According to the Pew Research Center, 68% of older adults say they feel happier than in previous stages of their lives. The thing is that they learned to value what is essential, like a long talk, a coffee without rushing, the right song. The author also mentions a relief that comes with this age. A freedom that is established when one no longer expects so much: “When one can sit down again and look at life like when I was a child, but without having to go to school afterwards. That, friends, is a true privilege.”

And not even death should appear at this moment as a villain, but rather as a witness and stimulus, as a presence that teaches. “That forces us to select what is important and turns each hug into a conscious act,” says O’Donnell. The thing is that in this new version of old age, life coexists with the real possibility of finitude, and in doing so it is intensified and valued more than ever.

Loneliness

The backpack

“Something very important in old age is love,” says the author. “You lament about the amount of time wasted on useless things, and you regret not having dedicated more time to the people you love, the friends you admire“He adds. Therefore, he invites you to do a specific exercise: write a list of the people you love and realize how many there are who were never told how important they were. “Obviousness is very tricky. Let’s not take anything for granted,” he warns. Old age, he says, is the time to empty that backpack. To be more loyal to one’s desire and correct what can still be corrected. “You are a better person in old age because you connect more with your own things, there is time to correct defects.”
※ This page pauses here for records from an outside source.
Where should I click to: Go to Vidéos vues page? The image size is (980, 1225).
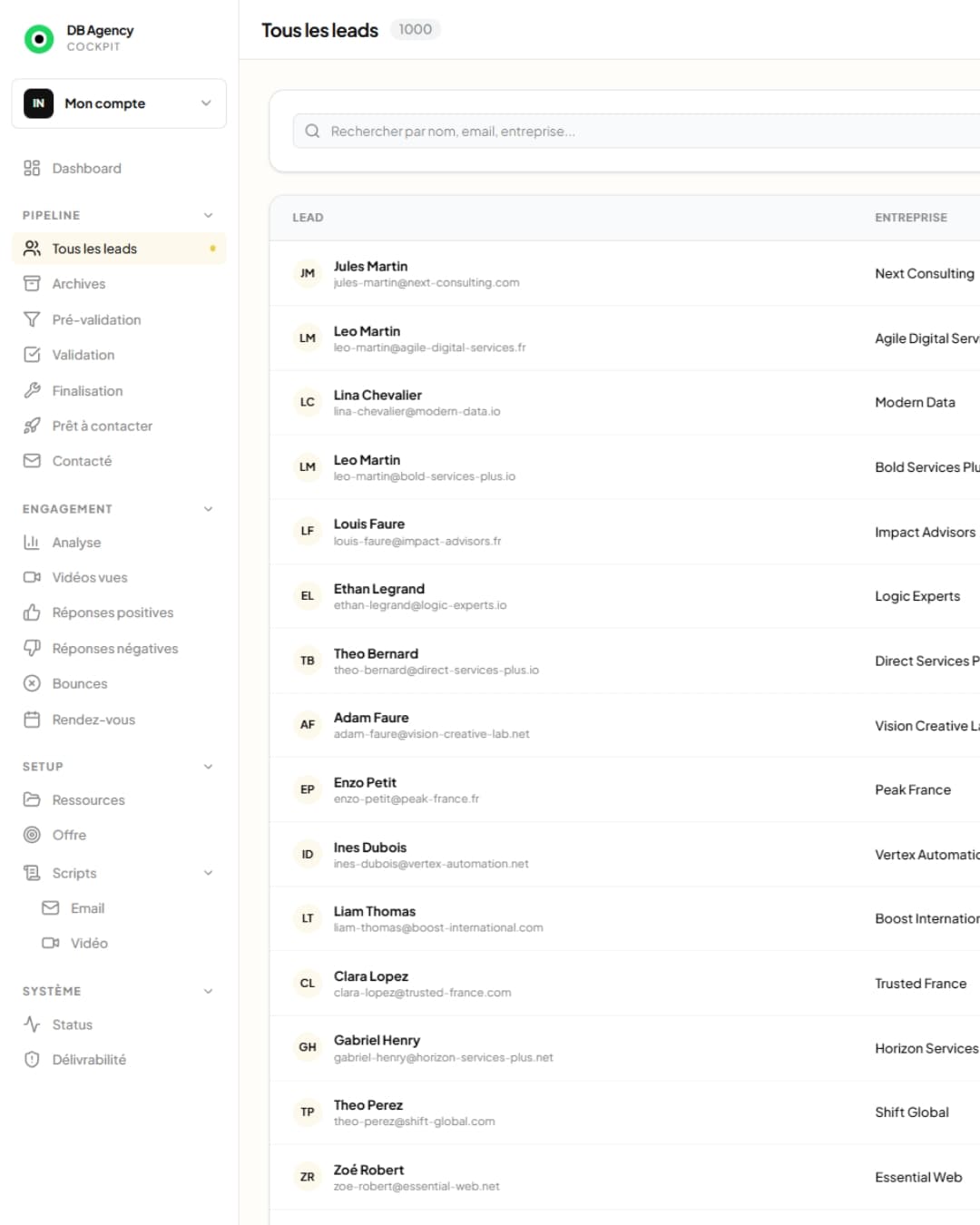point(90,577)
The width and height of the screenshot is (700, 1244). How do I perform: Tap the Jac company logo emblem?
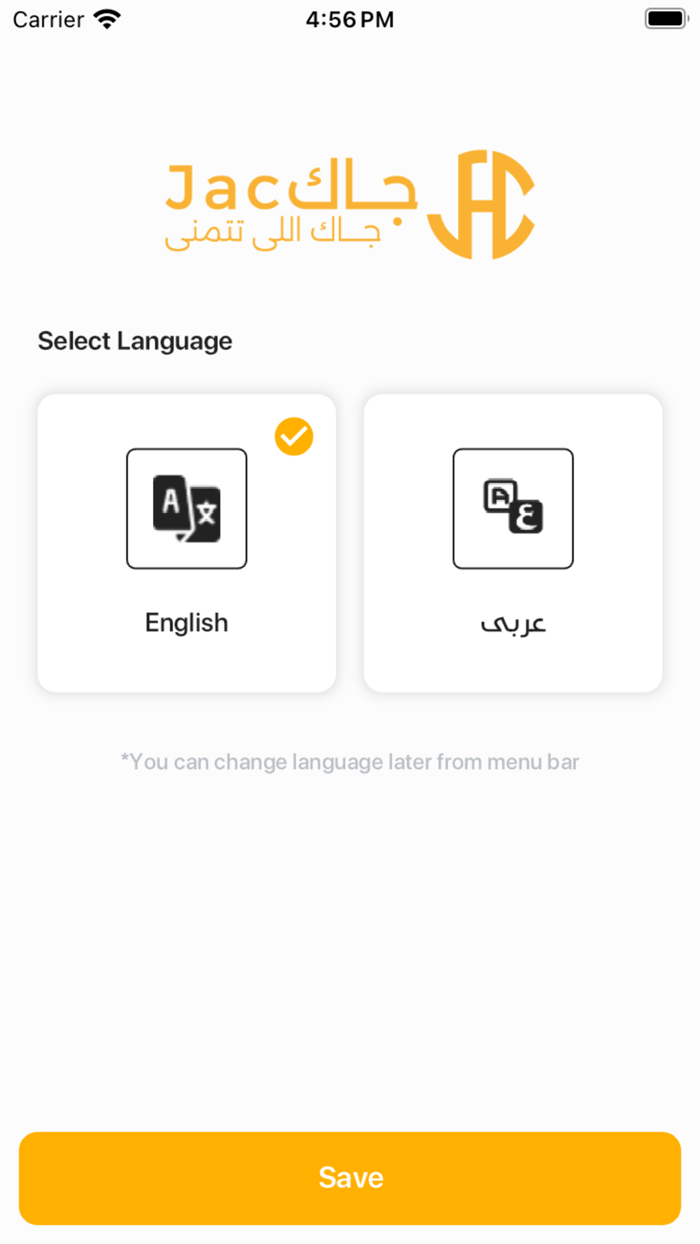pos(483,203)
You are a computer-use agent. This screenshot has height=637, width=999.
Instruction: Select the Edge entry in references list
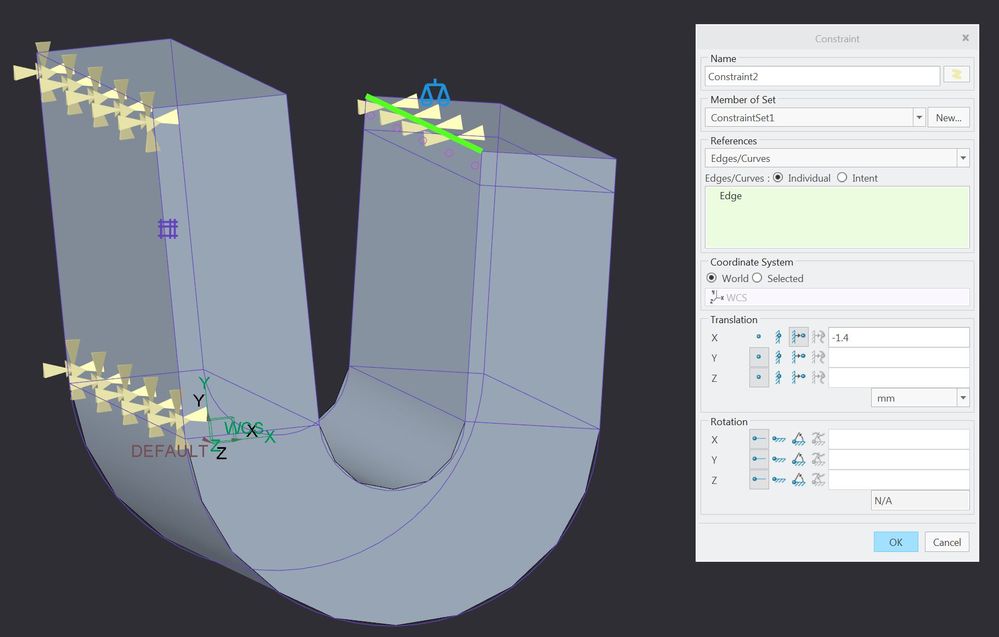[731, 196]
And in that emptying, friendship takes on a weight that it did not have before. The book tells the case of María and Antonia, aged 91 and 89, who met working as nurses in Valencia and today call each other every day at 8:30. “To see if the other one is still breathing,” they say, laughing. Their friendship survived marriages, children, widowhood, moves and a pandemic. In northern Argentina there is a group of retired women who call themselves Las Reumáticas del Ritmo. They rehearse choreography with canes and tell jokes that make their grandchildren blush. “We have osteoarthritis, but also attitude,” they say.

Old age

A Harvard adult development study, which has been followed for more than eighty years, concluded something as simple as it is powerful: warm relationships are the best predictor of a long and happy life. O’Donnell sums it up with a quote from Jeanne Moreau that she quotes in the book: “Age does not protect from love, but love protects from age.”

Because, in the end, the most feared old age is not that of the body that fails but that of the affections that were left unsaid. And for that we are always on time.